O tema é o do tratamento dado à participação da família no interior do paradigma atual de implementação da política social no Brasil.
O estudo dos principais programas sociais em curso e a análise da legislação pertinente evidenciam hoje um paradoxo entre o crescimento da responsabilidade neles atribuída ao grupo familiar doméstico e sua conhecida fragilização, em termos de morfologia, condições de sobrevivência e estabelecimento de vínculos internos.
No sentido da "transição demográfica", a família brasileira mostra tendência firme e acelerada de diminuição do número de filhos (o número médio/ filhos por mulher caiu de 5,8 em 1970 para 2,3 em 2000 -IBGE-PNAD -2001). Quanto à composição, continua em ascenção a proporção das famílias "monoparentais" femininas, com 30% do total, onde a viuvez pesa proporcionalmente mais, com o aumento, para sete anos, da diferença de expectativa de vida favorável à mulher. Envelhecimento populacional presente, ainda que muito abaixo das taxas européias, com uma cifra de 9,3% de pessoas com 60 anos e mais, 66% delas vivendo com filhos e parentes. Movimento em sentido contrário à diminuição do tamanho da família, fazendo aparecer o fenômeno da "conlongevidade" - a convivência de três gerações no mesmo núcleo (as novas gerações retardam a saída com as taxas altas de desemprego). Há um "giro" na posição de dependência do idoso, contribuindo ele com o sustento da família pelo recebimento regular de aposentadorias e pensões; no Nordeste, com indicadores sociais piores, sua participação chega a 75% da renda total familiar (IPEA- 1999).

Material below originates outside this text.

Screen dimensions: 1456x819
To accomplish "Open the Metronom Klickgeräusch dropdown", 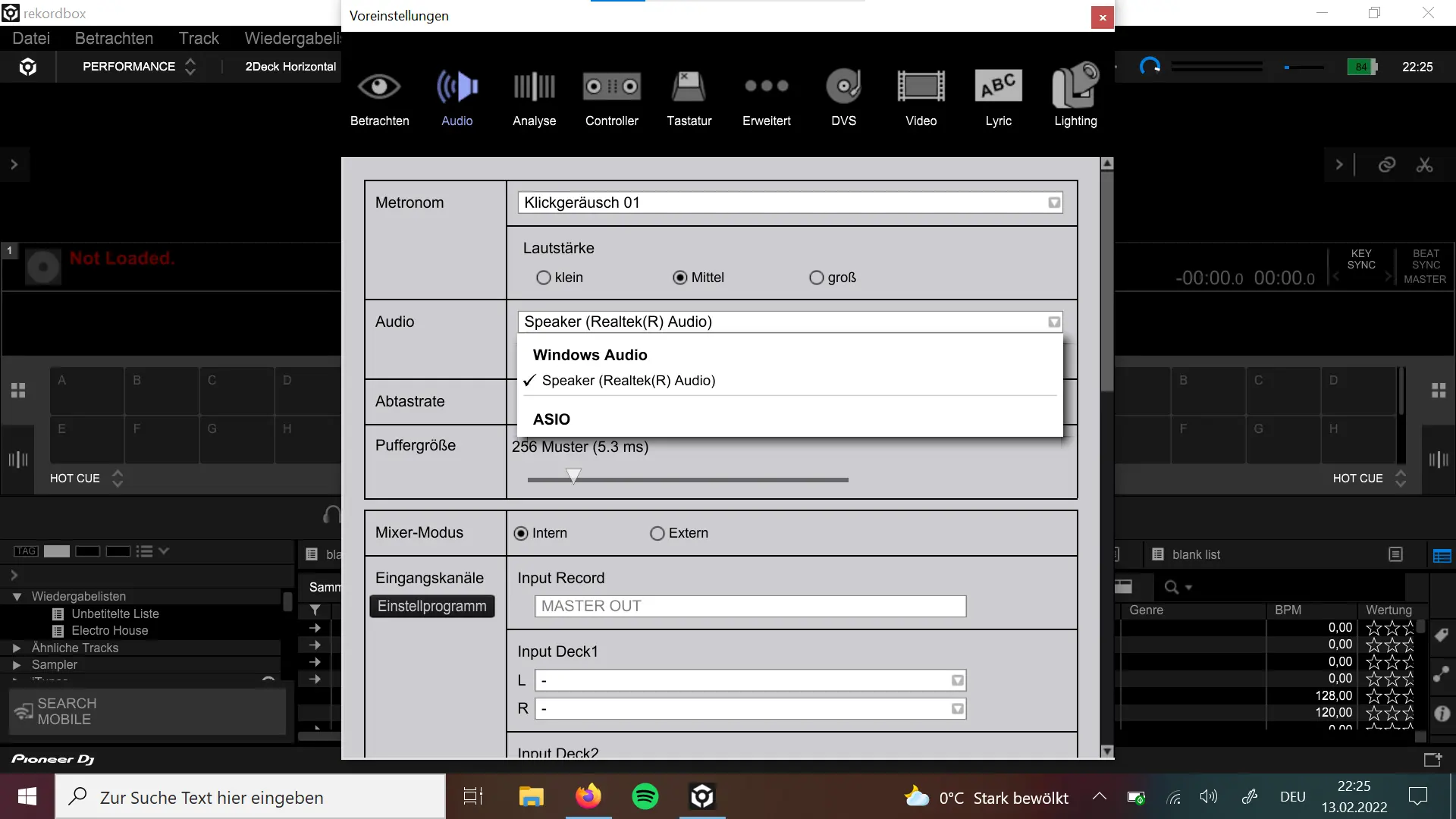I will tap(789, 202).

O firme crescimento da participação da mulher na força de trabalho, básico no conjunto de mudanças, há mais de meio século, é marcado recentemente pela informalidade e precarização.
Assim a família consegue sobreviver às custas de aumentar seu tempo de trabalho, lançar mão do trabalho infantil, restringir compras e lazer, andar a pé para economizar no transporte e desfazer-se de bens, em níveis inaceitáveis.
Esta situação, verificada para outros países da América Latina (González d.l. R., M.; Grinspun, A.2001), foi por nós avaliada em pesquisa qualitativa realizada em programa de transferência de renda, atingindo 13 000 famílias das áreas periféricas da cidade de São Paulo.
Também foi constatada a incapacidade do modelo familiar transitar daquele que pode ser denominado "institucional", basicamente motivado pelo interesse da fundação de uma família e da geração de filhos para o "associativo", no contínuo de recuo da importância da parentalidade e avanço da conjugalidade apontado por (TORRES, A., 2002). Não se realiza a transformação familiar para a centralização no casal e na intimidade do par, como descrito por (GIDDENS 2003).
O trabalho se inscreve no campo da discussão comparativa dos modelos de "WelfareStates", especialmente no caminho aberto pela exigência de aprofundamento da análise da situação específica da Europa do Sul, onde "a família, com sua divisão de responsabilidade e de trabalho, de acordo com o gênero e as gerações e com sua estrutura assimétrica de interdependências é o parceiro explícito do Welfare State" (BALBO 1977, 1984, apud SARACENO, C., 1994), resguardadas as diferenças com a situação brasileira. Implica ainda na análise da diferenciação de responsabilidades de gênero criadas na organização familiar, com impacto sobre o gozo dos direitos individuais, em prejuízo da mulher.
Analisa-se o papel de suplementaridade desenvolvido pela solidariedade parental na absorção das tensões causadas pela desigualdade distributiva, com a instância familiar maximizando as chances de sobrevivência da população, quando a renda "per capita" tem seu valor rebaixado na redistribuição interna.
Analisa-se o poder conferido à família como "matriz identitária", num mundo em que o emprego diminui, e com ele a possibilidade de identificação pelo trabalho. Ainda aparece como geradora de relações sociais capazes de evitar o aprofundamento do esgarçamento do tecido social, profundamente atingido pela pobreza e pela violência.